WFLX learned about the problem during a meetup in Royal Palm Beach.
Ron Friedman of Boca Raton told WFLX about a trip that was almost stopped before it started, when his valid license wouldn’t scan at the TSA security checkpoint before a flight to New York state.
"Initially it was frustrating," said Friedman.
When the license didn’t scan, Friedman said he was told by a TSA agent to get a printed boarding pass from his airline ticket counter.
According to Friedman, the boarding pass coupled with the license that wouldn’t scan allowed him to get through the security checkpoint.
He said the same thing happened on his return trip from New York state to Florida.
"These drivers license were newly issued to us," Friedman said. "So, I'm thinking maybe there's something wrong with the issue of it."
Turns out Friedman was not the only one having issues with his license.
It’s a problem statewide, including in Palm Beach County. Pinpointing the exact issue with the licenses hasn't been easy.
“We have no idea," Palm Beach County tax collector Anne Gannon said. "We just know once it started to happen the vendor was contacted and they developed a work around."
The license printing machines at local tax collectors offices are supplied by the Florida Department of Highway Safety and Motor Vehicles.
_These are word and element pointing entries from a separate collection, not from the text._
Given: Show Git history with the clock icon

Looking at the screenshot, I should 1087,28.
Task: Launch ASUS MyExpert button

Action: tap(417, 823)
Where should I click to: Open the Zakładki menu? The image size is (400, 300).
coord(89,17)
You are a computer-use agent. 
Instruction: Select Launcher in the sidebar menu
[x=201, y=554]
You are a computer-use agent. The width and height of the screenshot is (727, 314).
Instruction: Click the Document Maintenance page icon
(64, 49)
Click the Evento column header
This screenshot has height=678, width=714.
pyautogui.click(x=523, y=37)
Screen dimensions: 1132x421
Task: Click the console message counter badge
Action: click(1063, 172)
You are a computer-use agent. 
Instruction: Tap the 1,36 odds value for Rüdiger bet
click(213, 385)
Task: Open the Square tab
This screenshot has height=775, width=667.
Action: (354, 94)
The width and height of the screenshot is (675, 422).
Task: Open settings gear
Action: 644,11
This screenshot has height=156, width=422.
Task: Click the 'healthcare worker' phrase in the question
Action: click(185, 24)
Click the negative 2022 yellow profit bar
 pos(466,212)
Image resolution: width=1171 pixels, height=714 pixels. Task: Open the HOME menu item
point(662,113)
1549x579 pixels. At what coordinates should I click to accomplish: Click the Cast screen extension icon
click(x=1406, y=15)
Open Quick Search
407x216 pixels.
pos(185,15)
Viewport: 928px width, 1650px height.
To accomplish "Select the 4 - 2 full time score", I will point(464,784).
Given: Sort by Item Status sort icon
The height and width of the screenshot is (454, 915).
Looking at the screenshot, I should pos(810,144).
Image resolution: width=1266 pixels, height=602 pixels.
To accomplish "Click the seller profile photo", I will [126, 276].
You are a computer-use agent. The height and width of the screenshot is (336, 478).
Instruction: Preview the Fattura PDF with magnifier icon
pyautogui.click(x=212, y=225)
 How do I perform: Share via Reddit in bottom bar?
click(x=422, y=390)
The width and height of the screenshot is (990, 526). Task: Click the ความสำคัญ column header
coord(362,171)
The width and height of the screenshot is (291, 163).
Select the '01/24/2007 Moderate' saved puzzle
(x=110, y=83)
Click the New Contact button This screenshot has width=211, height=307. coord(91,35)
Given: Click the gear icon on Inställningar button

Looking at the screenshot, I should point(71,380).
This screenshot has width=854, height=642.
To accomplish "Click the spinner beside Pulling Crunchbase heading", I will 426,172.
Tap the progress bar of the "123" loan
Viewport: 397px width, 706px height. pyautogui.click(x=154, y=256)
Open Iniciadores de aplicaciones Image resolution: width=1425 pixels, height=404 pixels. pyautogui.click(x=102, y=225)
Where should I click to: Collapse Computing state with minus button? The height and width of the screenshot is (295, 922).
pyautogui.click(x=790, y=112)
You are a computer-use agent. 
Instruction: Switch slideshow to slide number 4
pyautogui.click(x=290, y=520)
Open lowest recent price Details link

In an email response, a spokesperson told WFLX:
"Occasionally an individual will experience an issue with the bar code printed on the back of their driver's license; however, it is infrequent."
For now, handheld scanners will be given to each county tax collector’s office. They will be used to test the license barcode before it's issued to the customer. This becomes an extra step in already busy offices.
"What it really does is it adds transaction time, which really backs up our wait line," Gannon said.
Gannon and the Department of Highway Safety and Motor Vehicles didn't say how many license holders have been affected.
Licenses make up about 52% of tax collector office business, according to Gannon.
Friedman hopes his next trip, a cruise out of Miami, will go smoother.
"Very frustrated that I tried to elevate this by normal means," Friedman said. "So, I’m proud and happy that a TV station like WPTV is willing to take this on."
Friedman said he had to pay $15 for his license reprint.
A Florida Highway Safety and Motor Vehicles spokesperson said if Florida licenses do not scan they will be reprinted without being charged a new fee.